┌─ 一覧

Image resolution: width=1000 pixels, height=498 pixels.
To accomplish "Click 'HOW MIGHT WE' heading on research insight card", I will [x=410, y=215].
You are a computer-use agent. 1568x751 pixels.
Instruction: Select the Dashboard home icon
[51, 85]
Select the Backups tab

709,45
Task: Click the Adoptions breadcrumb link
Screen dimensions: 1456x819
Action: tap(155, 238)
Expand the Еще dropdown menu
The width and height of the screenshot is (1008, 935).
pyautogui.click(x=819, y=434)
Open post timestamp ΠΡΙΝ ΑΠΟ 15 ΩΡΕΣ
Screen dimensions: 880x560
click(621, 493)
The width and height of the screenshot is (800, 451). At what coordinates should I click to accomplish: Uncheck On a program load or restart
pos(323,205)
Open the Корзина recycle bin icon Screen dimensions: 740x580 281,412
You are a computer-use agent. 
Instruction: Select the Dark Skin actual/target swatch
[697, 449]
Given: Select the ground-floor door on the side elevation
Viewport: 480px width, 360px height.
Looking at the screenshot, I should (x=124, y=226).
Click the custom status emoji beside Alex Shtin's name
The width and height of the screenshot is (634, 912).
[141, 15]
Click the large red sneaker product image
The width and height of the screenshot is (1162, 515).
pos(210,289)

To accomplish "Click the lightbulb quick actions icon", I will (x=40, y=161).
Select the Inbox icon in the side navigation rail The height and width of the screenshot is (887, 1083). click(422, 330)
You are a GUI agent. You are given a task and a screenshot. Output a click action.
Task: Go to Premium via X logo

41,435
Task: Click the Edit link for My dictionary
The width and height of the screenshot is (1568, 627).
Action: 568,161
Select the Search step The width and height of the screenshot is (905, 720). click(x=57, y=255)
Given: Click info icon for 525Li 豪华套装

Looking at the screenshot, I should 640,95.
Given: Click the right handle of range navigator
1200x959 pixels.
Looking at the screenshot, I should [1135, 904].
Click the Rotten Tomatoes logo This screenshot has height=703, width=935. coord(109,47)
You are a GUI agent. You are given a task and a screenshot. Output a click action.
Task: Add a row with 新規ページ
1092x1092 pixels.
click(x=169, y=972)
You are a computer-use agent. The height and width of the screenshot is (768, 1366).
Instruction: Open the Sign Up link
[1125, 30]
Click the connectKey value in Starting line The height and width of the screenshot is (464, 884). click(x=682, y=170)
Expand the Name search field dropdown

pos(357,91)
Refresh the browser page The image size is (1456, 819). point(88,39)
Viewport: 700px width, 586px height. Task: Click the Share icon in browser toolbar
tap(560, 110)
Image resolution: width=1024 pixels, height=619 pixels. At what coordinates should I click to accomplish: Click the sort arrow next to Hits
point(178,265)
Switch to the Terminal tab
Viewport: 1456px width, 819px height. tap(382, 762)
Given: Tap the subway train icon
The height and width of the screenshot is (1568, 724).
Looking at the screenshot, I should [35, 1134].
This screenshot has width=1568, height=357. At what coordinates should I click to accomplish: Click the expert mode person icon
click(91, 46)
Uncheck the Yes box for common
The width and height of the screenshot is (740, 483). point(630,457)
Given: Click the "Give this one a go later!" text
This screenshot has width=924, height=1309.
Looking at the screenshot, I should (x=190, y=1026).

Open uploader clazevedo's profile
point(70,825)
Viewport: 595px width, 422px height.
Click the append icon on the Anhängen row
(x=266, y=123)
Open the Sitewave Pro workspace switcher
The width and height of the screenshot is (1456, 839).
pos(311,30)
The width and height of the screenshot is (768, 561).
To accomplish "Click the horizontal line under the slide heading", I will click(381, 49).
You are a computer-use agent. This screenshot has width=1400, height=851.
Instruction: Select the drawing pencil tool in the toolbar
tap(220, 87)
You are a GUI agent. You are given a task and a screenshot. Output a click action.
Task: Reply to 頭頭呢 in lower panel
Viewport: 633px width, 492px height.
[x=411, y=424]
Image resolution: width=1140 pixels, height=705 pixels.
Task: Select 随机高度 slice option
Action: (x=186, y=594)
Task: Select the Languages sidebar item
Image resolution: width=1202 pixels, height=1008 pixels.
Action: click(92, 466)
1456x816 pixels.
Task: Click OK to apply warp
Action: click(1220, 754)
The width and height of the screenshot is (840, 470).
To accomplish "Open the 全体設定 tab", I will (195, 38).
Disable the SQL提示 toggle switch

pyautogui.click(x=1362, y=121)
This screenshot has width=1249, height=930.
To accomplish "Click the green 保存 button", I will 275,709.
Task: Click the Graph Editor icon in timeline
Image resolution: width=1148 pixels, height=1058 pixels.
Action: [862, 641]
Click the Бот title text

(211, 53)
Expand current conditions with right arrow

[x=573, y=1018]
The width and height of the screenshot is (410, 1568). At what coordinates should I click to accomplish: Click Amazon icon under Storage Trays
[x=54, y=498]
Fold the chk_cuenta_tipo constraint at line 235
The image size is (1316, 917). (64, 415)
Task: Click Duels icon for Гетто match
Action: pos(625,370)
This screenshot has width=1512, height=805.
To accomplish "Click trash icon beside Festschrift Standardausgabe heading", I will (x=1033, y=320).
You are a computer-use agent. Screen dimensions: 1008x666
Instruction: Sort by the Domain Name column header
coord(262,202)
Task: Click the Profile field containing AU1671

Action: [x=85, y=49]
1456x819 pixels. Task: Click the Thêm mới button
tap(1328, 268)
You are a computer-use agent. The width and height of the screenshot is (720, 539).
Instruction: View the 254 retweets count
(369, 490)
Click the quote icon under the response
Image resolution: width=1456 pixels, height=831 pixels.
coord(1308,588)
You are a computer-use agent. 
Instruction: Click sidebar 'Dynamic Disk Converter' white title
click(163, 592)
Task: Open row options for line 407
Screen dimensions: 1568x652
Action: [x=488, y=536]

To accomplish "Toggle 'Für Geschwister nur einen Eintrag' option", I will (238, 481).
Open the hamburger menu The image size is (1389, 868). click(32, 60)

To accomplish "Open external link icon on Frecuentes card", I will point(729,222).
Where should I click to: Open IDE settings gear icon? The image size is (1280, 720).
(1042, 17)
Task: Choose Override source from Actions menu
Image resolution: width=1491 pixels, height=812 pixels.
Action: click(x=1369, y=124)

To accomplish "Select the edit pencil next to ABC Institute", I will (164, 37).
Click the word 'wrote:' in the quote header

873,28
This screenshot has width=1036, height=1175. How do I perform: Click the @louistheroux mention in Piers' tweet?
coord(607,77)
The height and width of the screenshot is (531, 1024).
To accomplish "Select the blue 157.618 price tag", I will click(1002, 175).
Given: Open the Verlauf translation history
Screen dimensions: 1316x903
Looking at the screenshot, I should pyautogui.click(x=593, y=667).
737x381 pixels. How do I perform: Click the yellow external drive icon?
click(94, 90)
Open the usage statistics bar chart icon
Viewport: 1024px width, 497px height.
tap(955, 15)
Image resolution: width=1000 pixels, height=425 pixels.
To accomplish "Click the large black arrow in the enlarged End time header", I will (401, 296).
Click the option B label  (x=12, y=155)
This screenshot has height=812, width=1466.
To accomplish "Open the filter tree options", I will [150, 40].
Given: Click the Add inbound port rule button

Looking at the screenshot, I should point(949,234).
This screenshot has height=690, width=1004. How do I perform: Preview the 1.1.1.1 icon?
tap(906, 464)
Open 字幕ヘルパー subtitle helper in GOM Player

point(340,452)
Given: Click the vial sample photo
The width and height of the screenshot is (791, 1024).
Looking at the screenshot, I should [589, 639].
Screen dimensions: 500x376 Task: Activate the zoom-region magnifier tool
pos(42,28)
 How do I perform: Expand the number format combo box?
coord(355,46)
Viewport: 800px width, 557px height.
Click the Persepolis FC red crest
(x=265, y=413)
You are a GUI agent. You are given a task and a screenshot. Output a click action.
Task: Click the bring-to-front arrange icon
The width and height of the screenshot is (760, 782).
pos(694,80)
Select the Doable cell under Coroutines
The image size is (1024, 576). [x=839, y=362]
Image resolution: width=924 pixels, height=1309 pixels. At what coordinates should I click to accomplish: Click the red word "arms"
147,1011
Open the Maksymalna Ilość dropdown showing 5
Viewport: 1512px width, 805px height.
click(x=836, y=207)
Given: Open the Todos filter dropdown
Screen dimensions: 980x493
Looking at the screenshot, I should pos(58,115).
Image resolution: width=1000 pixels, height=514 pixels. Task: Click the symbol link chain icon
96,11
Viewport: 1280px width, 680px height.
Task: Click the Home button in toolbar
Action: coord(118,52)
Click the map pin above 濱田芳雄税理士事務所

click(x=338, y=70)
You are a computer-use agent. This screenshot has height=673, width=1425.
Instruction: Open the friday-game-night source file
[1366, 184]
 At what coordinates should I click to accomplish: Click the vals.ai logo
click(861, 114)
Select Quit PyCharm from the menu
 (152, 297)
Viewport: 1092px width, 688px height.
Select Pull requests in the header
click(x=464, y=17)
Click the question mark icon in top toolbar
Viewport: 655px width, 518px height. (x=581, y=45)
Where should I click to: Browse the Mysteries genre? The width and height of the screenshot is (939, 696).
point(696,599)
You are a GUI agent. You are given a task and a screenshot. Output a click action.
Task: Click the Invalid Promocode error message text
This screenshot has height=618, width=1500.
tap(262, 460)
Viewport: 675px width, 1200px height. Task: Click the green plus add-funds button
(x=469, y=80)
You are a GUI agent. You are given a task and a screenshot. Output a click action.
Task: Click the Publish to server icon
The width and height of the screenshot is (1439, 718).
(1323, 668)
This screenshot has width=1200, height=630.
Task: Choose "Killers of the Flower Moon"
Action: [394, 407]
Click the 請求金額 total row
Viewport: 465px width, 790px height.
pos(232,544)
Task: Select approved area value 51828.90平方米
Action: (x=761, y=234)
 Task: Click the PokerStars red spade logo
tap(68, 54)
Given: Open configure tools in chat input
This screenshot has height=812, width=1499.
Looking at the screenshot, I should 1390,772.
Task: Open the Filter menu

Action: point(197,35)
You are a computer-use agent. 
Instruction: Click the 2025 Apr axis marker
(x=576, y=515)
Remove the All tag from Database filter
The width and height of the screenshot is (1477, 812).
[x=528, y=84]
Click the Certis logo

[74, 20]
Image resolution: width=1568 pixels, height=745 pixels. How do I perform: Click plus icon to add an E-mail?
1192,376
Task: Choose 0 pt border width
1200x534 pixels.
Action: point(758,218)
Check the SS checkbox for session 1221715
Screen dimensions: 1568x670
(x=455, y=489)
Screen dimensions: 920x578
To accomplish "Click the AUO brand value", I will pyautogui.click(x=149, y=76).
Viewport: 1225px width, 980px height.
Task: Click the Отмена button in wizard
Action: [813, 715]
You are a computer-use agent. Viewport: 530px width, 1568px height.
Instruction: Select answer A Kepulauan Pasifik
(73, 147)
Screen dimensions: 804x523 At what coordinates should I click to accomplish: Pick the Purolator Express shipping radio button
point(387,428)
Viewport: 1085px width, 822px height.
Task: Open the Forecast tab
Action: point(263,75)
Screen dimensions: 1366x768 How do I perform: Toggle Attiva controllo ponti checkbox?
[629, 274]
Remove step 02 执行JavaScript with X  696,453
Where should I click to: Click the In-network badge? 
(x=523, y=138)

└─

「Screen dimensions: 1366x768」を含む行から資料の最後の行まで（その行も含めて）を、空行を除いてMarkdownの表に変換してください。列名は行番号を「番号」、各行の文字列を「行」としてください。

| 番号 | 行 |
|---|---|
| 1 | Screen dimensions: 1366x768 How do I perform: Toggle Attiva controllo ponti checkbox? |
| 2 | [629, 274] |
| 3 | Remove step 02 执行JavaScript with X  696,453 |
| 4 | Where should I click to: Click the In-network badge?  |
| 5 | (x=523, y=138) |